(Dataset items)

—————

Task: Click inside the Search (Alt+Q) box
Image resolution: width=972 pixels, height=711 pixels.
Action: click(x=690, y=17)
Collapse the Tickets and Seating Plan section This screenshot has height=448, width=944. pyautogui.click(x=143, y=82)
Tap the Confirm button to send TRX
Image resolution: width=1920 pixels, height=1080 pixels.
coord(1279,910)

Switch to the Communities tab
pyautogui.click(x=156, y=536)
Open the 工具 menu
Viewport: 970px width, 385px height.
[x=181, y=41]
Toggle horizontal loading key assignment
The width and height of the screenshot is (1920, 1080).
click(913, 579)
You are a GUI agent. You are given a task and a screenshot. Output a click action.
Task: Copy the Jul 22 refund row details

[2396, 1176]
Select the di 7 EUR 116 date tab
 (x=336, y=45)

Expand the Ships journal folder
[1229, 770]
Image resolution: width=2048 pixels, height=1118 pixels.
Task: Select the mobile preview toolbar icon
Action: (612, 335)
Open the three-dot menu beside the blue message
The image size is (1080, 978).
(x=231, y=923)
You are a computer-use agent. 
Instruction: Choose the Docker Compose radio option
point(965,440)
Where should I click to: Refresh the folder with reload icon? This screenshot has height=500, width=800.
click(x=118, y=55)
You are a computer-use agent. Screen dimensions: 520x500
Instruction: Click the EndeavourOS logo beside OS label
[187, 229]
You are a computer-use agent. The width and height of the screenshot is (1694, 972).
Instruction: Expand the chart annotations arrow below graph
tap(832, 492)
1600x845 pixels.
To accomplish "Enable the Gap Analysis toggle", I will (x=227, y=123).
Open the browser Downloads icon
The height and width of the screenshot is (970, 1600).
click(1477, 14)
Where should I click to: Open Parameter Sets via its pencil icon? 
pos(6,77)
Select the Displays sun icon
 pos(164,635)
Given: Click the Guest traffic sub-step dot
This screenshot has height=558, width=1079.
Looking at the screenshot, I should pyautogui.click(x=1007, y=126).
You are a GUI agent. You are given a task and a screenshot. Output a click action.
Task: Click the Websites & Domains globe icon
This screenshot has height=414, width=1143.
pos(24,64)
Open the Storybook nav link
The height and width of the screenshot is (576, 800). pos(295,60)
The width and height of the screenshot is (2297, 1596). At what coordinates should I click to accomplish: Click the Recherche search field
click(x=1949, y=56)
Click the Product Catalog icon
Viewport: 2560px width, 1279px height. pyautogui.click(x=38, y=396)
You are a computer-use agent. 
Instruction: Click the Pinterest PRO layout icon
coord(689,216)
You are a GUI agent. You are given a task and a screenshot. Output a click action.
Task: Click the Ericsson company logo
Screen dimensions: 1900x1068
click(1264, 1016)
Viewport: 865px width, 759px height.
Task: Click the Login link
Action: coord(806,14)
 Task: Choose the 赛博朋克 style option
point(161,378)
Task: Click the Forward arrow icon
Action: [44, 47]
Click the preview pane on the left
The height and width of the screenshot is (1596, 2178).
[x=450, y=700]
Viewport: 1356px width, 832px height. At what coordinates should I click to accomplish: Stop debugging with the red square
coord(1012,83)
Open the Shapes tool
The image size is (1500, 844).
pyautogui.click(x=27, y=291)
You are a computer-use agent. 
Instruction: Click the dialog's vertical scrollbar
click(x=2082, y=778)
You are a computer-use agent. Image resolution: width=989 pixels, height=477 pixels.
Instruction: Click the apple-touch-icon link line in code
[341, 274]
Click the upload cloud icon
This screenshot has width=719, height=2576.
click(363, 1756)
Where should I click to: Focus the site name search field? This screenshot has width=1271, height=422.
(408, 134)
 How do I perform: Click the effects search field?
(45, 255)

—————

— Required work —
Turn the dataset items above into a numbered list, with the blank lines dropped.

— Task response —
1. Task: Click inside the Search (Alt+Q) box
2. Image resolution: width=972 pixels, height=711 pixels.
3. Action: click(x=690, y=17)
4. Collapse the Tickets and Seating Plan section This screenshot has height=448, width=944. pyautogui.click(x=143, y=82)
5. Tap the Confirm button to send TRX
6. Image resolution: width=1920 pixels, height=1080 pixels.
7. coord(1279,910)
8. Switch to the Communities tab
9. pyautogui.click(x=156, y=536)
10. Open the 工具 menu
11. Viewport: 970px width, 385px height.
12. [x=181, y=41]
13. Toggle horizontal loading key assignment
14. The width and height of the screenshot is (1920, 1080).
15. click(913, 579)
16. You are a GUI agent. You are given a task and a screenshot. Output a click action.
17. Task: Copy the Jul 22 refund row details
18. [2396, 1176]
19. Select the di 7 EUR 116 date tab
20.  (x=336, y=45)
21. Expand the Ships journal folder
22. [1229, 770]
23. Image resolution: width=2048 pixels, height=1118 pixels.
24. Task: Select the mobile preview toolbar icon
25. Action: (612, 335)
26. Open the three-dot menu beside the blue message
27. The image size is (1080, 978).
28. (x=231, y=923)
29. You are a computer-use agent. 
30. Instruction: Choose the Docker Compose radio option
31. point(965,440)
32. Where should I click to: Refresh the folder with reload icon? This screenshot has height=500, width=800.
33. click(x=118, y=55)
34. You are a computer-use agent. Screen dimensions: 520x500
35. Instruction: Click the EndeavourOS logo beside OS label
36. [187, 229]
37. You are a computer-use agent. The width and height of the screenshot is (1694, 972).
38. Instruction: Expand the chart annotations arrow below graph
39. tap(832, 492)
40. 1600x845 pixels.
41. To accomplish "Enable the Gap Analysis toggle", I will (x=227, y=123).
42. Open the browser Downloads icon
43. The height and width of the screenshot is (970, 1600).
44. click(1477, 14)
45. Where should I click to: Open Parameter Sets via its pencil icon? 
46. pos(6,77)
47. Select the Displays sun icon
48.  pos(164,635)
49. Given: Click the Guest traffic sub-step dot
50. This screenshot has height=558, width=1079.
51. Looking at the screenshot, I should pyautogui.click(x=1007, y=126).
52. You are a GUI agent. You are given a task and a screenshot. Output a click action.
53. Task: Click the Websites & Domains globe icon
54. This screenshot has height=414, width=1143.
55. pos(24,64)
56. Open the Storybook nav link
57. The height and width of the screenshot is (576, 800). pos(295,60)
58. The width and height of the screenshot is (2297, 1596). At what coordinates should I click to accomplish: Click the Recherche search field
59. click(x=1949, y=56)
60. Click the Product Catalog icon
61. Viewport: 2560px width, 1279px height. pyautogui.click(x=38, y=396)
62. You are a computer-use agent. 
63. Instruction: Click the Pinterest PRO layout icon
64. coord(689,216)
65. You are a GUI agent. You are given a task and a screenshot. Output a click action.
66. Task: Click the Ericsson company logo
67. Screen dimensions: 1900x1068
68. click(1264, 1016)
69. Viewport: 865px width, 759px height.
70. Task: Click the Login link
71. Action: coord(806,14)
72.  Task: Choose the 赛博朋克 style option
73. point(161,378)
74. Task: Click the Forward arrow icon
75. Action: [44, 47]
76. Click the preview pane on the left
77. The height and width of the screenshot is (1596, 2178).
78. [x=450, y=700]
79. Viewport: 1356px width, 832px height. At what coordinates should I click to accomplish: Stop debugging with the red square
80. coord(1012,83)
81. Open the Shapes tool
82. The image size is (1500, 844).
83. pyautogui.click(x=27, y=291)
84. You are a computer-use agent. 
85. Instruction: Click the dialog's vertical scrollbar
86. click(x=2082, y=778)
87. You are a computer-use agent. Image resolution: width=989 pixels, height=477 pixels.
88. Instruction: Click the apple-touch-icon link line in code
89. [341, 274]
90. Click the upload cloud icon
91. This screenshot has width=719, height=2576.
92. click(363, 1756)
93. Where should I click to: Focus the site name search field? This screenshot has width=1271, height=422.
94. (408, 134)
95.  How do I perform: Click the effects search field?
96. (45, 255)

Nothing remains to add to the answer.